Volodya’s conscience was also not in a dormant state. In Dresden he rarely had to experience pangs of conscience, but it did happen. I clearly remember such moments, but, alas, I can’t remember what they came to. Overall, our work, tied to the fates of men, was such that reasons were often found for worrying and getting nervous for others.

Moral rules are tightly connected to those of one’s worldview, and I have already written of Volodya’s worldview. Volodya’s main moral imperative was to follow the law. And the law must correspond to the principles of what is right. And as soon as what was right was far from our vision in the country, Volodya gave full freedom to his individual rules: living for his family and extracting the optimum from the situation that had unfolded.

Volodya was a pleasant person socializing, and he enthusiastically gave gifts and rendered friendly assistance. That made him glad. I’ll again note that this in no way contradicts my assertion that he’s an individualist. An individualist doesn’t automatically translate to a miser. The Germans have a saying in circulation that signifies a life principle – leben und leben lassen (live and let live). This principle is undoubtedly characteristic of Volodya, as well. Hidden in that short formulation are more than a few important nuances: tolerance and magnanimity, for example.

It especially stands to highlight his charm in the broadest sense of the word. He got on well with both his colleagues and especially the older generation.

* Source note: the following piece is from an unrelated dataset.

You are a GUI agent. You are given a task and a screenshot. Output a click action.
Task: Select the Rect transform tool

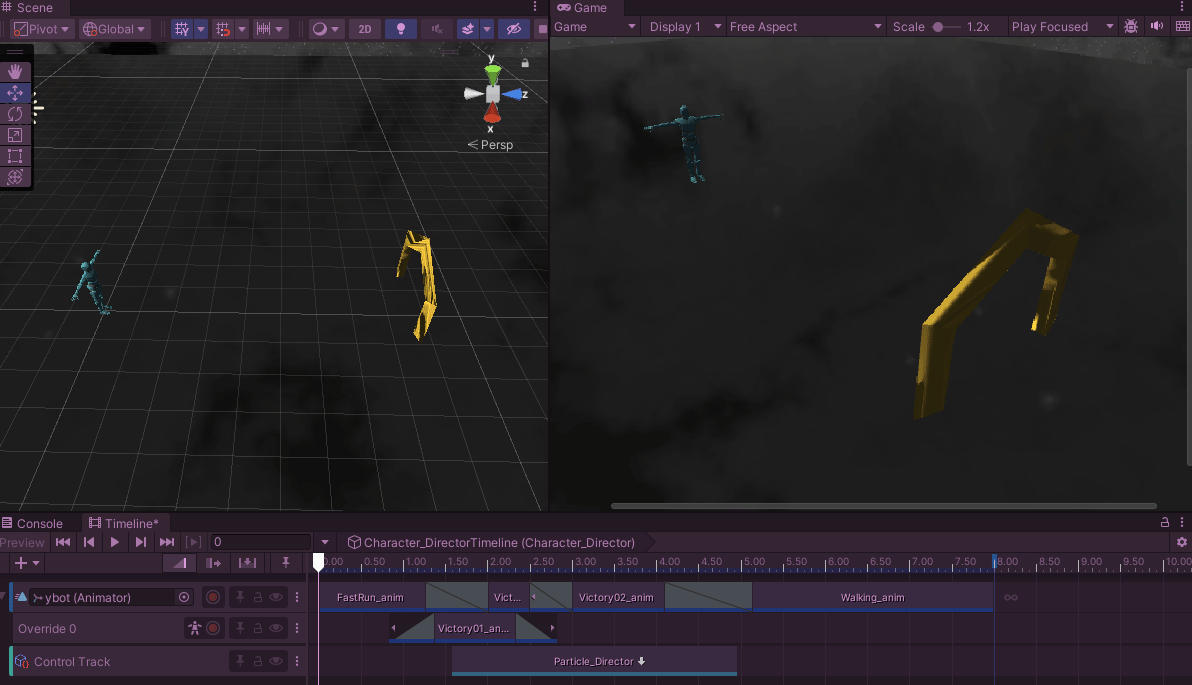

His cultivation, typical for Leningraders, his ability to comport himself respectfully without signs of servility, his tactfulness and foresight were organically characteristic and never evoked the suspicion he was specially trying to “suck up.” I am absolutely convinced that precisely his unique charm in the eyes of the elderly had a decisive influence on his rise from the moment he came into Boris Yeltsin’s field of vision. In the art of bureaucratic-administrative work, hardly had an advantage over others in Yeltsin’s inner circle. But in his charm he was indisputably superior to them all.

A lawyer to the marrow of his bones, Volodya in no degree resembled a dry, soulless solicitor who saw nothing but paragraphs of the law. But readers should not form the opinion that he was a flabby “nice guy.” Volodya could be both principled and tough. I didn’t have the opportunity to see Volodya in a leadership role, but from all of my representation of him, it would follow unambiguously that slovenliness, negligence, and ineffectiveness would cost his subordinates dearly. His universal poise contains a significant charge of severity and decisiveness. He can also just become uncompromising if circumstances require so. Here we have come upon an oft-used feature of character – his “firmness” or “softness.” In that sense Volodya possesses a firm character, but not a “petrified” one.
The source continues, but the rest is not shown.